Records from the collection
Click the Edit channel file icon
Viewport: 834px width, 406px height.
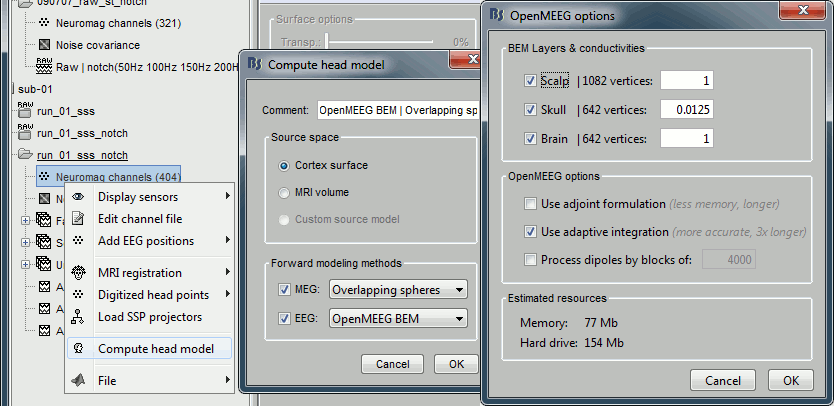click(78, 219)
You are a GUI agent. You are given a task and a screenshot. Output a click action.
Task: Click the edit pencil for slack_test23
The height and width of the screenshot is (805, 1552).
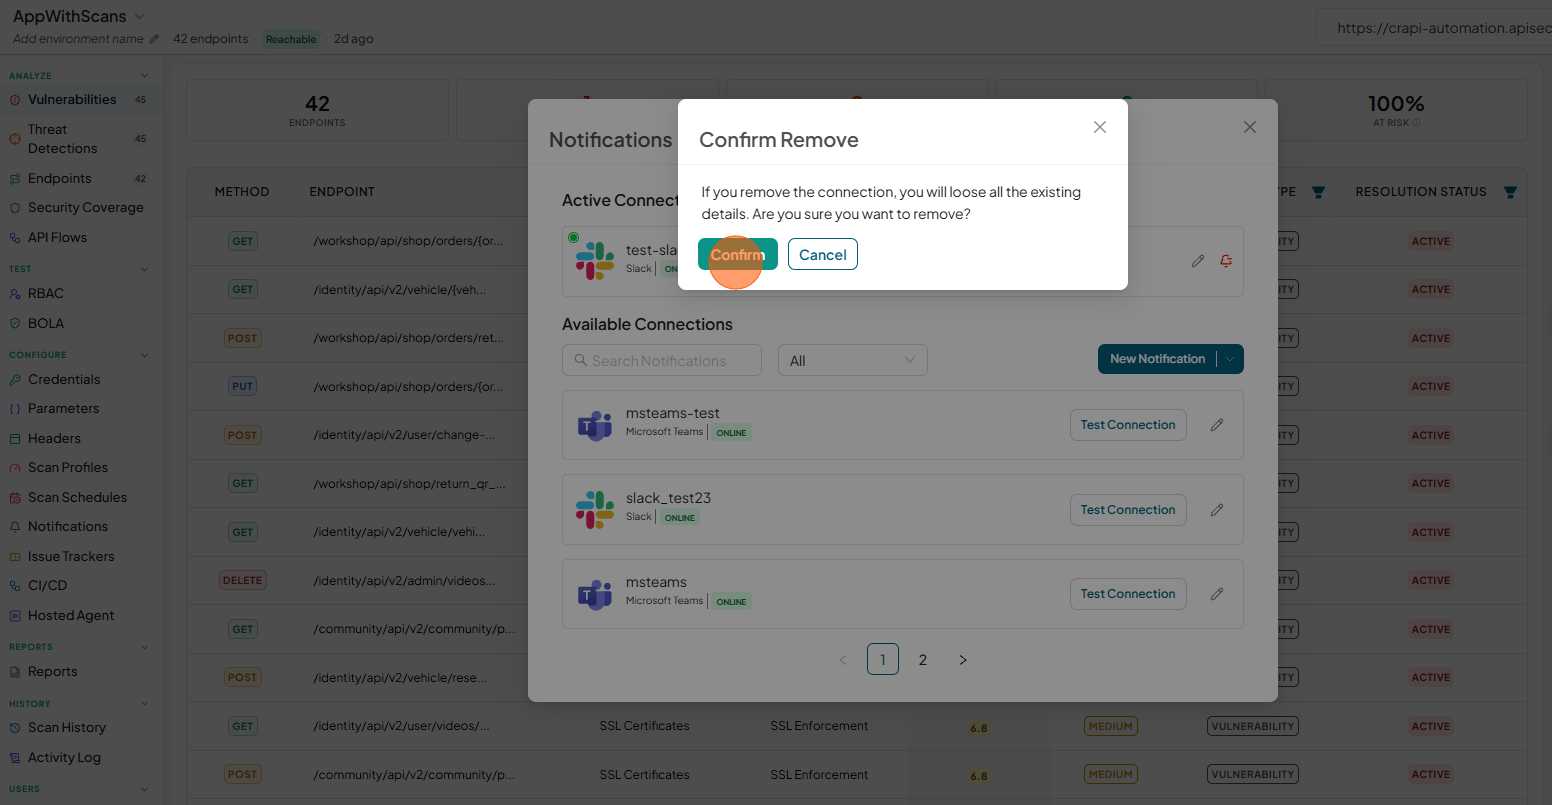tap(1217, 510)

» Work to be completed: Copy out every line of the listing above without changing a word, and leave the pictures out.

» Reply to the exercise:
Click the Edit channel file icon
Viewport: 834px width, 406px height.
click(78, 219)
You are a GUI agent. You are given a task and a screenshot. Output a click action.
Task: Click the edit pencil for slack_test23
The height and width of the screenshot is (805, 1552).
tap(1217, 510)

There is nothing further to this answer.